**Consigne a**: Mettez à jour les lignes placées après le texte, depuis celle qui contient « Task: Click the name Иванов Иван Сергеевич » jusqu'à celle qui contient « Looking at the », toutes deux comprises : remplacez « Select » par « Choose », sans rien modifier d'autre, et reproduisez ces seules lignes.

**Texte fourni**:
En mai 2012 est dévoilé à l’occasion du Festival de Cannes A perdre la raison, le 5e film de Joachim Lafosse. Cinéaste aguerri des sujets âpres et rugueux, il relate ici la chute abyssale d’une mère de famille infanticide (sublime Emilie Dequenne), cherchant non pas à juger, mais à comprendre son geste.
L’histoire
Un généreux médecin ramène en Belgique un jeune garçon marocain qu’il élève comme s’il était son fils. Quand le garçon, devenu adulte, tombe amoureux et fonde une famille, sa jeune épouse se retrouve enfermée dans un climat affectif irrespirable qui mènera insidieusement à une issue tragique. Au fil de la naissance des enfants, la dépendance du couple envers le médecin devient excessive. L’altruisme sans limite du docteur se mue en pouvoir.
Comment?
Avec méthode, intensité, et surtout pudeur, Lafosse accompagne, année après année, l’annihilation de Muriel, amoureuse et mère, qui s’enfonce et s’efface chaque jour un peu plus dans un quotidien à la fois banal et monstrueux. Lessivée par les tâches ménagères, engoncée par la promiscuité, étouffée par son mari, qui s’éloigne peu à peu, et par son beau-père, qui se rapproche toujours plus du noyau familial, elle perd pied, se mure dans le silence et la soumission. Emilie Dequenne, servie par une construction dramatique axée sur le quotidien et évitant le sensationnalisme, livre une performance magistrale, à son apogée dans deux séquences hors champ, au téléphone. Elle est entourée par Tahar Rahim, qui confirme dans un rôle difficile tous les espoirs placés en lui, et Niels Arestrup, parfait dans le rôle de ce père dévorateur, entre l’ogre et le trou noir.

**Données enregistrées**:
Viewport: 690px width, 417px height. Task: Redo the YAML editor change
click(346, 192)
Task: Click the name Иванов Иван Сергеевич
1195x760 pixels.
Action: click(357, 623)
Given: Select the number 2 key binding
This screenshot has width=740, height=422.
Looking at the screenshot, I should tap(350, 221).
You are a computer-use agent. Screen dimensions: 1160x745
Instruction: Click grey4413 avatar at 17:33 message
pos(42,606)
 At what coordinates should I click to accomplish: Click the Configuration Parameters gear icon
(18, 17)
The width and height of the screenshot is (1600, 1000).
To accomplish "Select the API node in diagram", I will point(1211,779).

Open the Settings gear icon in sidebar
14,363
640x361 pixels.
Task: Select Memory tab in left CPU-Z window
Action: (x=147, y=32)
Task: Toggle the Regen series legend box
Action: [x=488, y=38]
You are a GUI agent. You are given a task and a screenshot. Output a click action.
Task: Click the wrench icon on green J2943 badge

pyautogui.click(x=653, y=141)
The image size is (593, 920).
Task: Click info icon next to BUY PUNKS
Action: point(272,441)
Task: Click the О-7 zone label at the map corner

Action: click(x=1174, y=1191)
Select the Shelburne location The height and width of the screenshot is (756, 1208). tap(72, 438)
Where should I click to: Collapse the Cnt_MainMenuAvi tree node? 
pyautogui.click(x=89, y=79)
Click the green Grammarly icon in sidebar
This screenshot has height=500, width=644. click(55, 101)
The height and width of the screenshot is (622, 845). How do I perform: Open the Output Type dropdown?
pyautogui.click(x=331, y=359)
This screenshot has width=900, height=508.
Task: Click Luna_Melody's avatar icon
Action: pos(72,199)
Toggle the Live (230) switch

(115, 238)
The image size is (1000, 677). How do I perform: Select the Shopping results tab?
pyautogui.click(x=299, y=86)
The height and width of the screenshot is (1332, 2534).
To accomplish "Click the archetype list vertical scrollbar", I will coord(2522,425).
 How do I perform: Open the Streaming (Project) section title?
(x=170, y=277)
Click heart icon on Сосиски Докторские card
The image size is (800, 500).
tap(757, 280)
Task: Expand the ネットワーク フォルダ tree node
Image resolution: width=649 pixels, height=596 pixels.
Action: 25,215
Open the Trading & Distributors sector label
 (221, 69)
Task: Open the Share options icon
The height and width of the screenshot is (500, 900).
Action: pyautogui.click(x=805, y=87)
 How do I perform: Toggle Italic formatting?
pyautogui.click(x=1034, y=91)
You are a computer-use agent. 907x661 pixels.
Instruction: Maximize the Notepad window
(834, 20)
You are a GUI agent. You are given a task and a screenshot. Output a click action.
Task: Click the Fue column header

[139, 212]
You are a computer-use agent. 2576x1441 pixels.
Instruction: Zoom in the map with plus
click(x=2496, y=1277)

**Consigne b**:
Répondez aux questions suivantes d'après le texte fourni.
(i) En quel mois et en quelle année le film a-t-il été dévoilé, et à quelle occasion ?
(ii) Dans quel pays le médecin ramène-t-il le jeune garçon marocain ?
(iii) Quel acteur tient le rôle du père dévorateur ?

**Solution a**:
Task: Click the name Иванов Иван Сергеевич
1195x760 pixels.
Action: click(357, 623)
Given: Choose the number 2 key binding
This screenshot has width=740, height=422.
Looking at the screenshot, I should tap(350, 221).

**Solution b**:
(i) En mai 2012, à l'occasion du Festival de Cannes.
(ii) En Belgique.
(iii) Niels Arestrup.